Wednesday, October 10, 2007

Victorian Lives

I usually confine reviews to the sidebar, but one new book, Great Victorian Lives: An Era in Obituary (Times Books, 2007) -- available via amazon.co.uk -- deserves special mention. It brings together more than 70 obituaries of eminent Victorians from The Times and shows how some of the leading personalities of the nineteenth century were viewed by a newspaper that was itself one of the defining institutions of the age.

The Times recorded notable deaths from its beginning as The Daily Universal Register in 1785 and by the middle of the next century obituaries were established as one of the glories of the paper. There was no attempt at comprehensive coverage, and nothing like the daily obituary page of modern times, but under the 36-year editorship of John Thadeus Delane (1841-77) the paper began to respond to the deaths of significant national and international figures in a style – and on a scale – that none of its rivals could match.

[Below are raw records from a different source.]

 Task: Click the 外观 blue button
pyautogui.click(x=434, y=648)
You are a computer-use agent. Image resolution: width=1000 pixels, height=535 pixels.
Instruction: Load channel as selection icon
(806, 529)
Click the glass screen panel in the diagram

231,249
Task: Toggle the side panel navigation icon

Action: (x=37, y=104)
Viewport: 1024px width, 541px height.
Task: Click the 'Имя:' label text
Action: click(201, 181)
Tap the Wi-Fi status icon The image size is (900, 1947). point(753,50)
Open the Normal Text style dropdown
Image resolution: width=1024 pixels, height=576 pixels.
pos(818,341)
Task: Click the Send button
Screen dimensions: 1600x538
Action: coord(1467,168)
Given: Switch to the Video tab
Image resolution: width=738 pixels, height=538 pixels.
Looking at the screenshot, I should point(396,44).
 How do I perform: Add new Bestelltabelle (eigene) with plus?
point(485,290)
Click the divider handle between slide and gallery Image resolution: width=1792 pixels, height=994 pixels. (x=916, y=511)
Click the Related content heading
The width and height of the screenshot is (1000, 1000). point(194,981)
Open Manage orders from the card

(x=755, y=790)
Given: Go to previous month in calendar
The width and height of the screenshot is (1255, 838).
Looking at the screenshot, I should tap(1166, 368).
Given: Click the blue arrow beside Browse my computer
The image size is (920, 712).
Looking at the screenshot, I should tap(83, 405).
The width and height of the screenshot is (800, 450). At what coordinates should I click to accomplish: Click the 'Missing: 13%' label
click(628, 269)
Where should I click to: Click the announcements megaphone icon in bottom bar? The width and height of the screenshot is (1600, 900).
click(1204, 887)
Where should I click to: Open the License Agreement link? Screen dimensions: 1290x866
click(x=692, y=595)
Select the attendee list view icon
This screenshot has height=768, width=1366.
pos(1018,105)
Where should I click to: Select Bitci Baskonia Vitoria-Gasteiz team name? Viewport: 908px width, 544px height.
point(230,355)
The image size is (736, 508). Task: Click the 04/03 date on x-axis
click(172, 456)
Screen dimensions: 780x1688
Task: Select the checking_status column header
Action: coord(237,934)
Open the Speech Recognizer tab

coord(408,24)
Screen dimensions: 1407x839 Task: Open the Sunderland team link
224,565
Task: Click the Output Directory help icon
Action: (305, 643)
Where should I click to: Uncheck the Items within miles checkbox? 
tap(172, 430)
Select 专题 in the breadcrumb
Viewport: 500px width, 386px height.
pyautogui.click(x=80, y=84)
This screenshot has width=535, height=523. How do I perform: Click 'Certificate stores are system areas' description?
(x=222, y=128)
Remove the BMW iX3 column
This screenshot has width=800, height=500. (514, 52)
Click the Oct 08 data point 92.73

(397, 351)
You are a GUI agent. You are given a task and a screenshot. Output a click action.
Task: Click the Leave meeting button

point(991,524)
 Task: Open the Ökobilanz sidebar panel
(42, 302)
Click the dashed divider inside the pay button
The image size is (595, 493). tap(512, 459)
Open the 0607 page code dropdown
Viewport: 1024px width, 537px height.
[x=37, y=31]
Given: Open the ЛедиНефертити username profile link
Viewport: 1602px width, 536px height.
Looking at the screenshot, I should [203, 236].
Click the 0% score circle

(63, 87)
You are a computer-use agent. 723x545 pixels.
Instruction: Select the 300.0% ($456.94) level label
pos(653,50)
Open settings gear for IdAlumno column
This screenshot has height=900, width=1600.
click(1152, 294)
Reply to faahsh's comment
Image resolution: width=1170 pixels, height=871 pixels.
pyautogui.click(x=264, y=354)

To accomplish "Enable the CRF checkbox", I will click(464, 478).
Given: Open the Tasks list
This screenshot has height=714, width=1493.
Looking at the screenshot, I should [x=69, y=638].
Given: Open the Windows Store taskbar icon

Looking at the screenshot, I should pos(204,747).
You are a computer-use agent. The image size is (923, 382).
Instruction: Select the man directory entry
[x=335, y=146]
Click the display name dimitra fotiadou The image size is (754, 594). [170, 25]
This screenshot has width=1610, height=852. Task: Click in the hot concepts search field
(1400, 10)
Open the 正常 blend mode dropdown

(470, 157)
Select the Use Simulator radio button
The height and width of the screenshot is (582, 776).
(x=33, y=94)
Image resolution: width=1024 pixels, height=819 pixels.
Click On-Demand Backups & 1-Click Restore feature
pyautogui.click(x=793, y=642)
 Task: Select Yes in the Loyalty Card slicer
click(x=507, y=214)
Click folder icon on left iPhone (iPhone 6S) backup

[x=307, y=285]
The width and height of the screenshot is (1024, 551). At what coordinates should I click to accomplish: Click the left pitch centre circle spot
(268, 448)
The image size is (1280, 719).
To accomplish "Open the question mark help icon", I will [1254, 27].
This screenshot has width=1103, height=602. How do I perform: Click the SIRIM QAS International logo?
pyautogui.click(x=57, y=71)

The following excerpts provide a flavour of the full obituaries collected in the book.

William Wordsworth (1850)
"There is so much in the character, as well as in the works of William Wordsworth, to deserve hearty admiration, that we may indulge in the language most grateful to our feelings without overstepping the decent limits of propriety and plain sincerity. We point out, in the first place, one of the great excellencies of the departed worthy. His life was as pure and spotless as his song. It is rendering a great service to humanity when a man exalted by intellectual capacities above his fellow-men holds out to them his own person the example of a blameless life."

John Stuart Mill (1873)
"We need hardly add that many of his opinions on society and government have been generally and justly condemned; and that, in his more appropriate domain of mental and moral philosophy, he was engaged in unceasing feuds. He was, however, the most candid of controversialists, and too amiable to indulge in scorching sarcasm or inflict unnecessary pain. He was often a wrongheaded, but always a kind-hearted man."

Benjamin Disraeli (1881)
"We have remarked that, like a man of spirit and shrewdness, in his writings as in his speeches, Disraeli boldly prided himself on his Jewish descent and the glories of his race. Jews rich in gifts as in gold are the mythical heroes of the Utopias in his fictions. But this most eloquent defence of his people against the prejudices of Christendom is to be found in that chapter of the 'Political Biography' which precedes the explanation of Lord George Bentinck’s conduct with respect to the Jewish disabilities."

Charles Darwin (1882)
"In 1859 was published what may be regarded as the most momentous of all his works, 'The Origin of Species by means of Natural Selection.' No one who had not reached manhood at the time can have any idea of the consternation caused by the publication of this work. We need not repeat the anathemas that were hurled at the head of the simple-minded observer, and the prophecies of ruin to religion and morality if Mr. Darwin’s doctrines were accepted. No one, we are sure, would be more surprised than the author himself at the result which followed. But all this has long passed."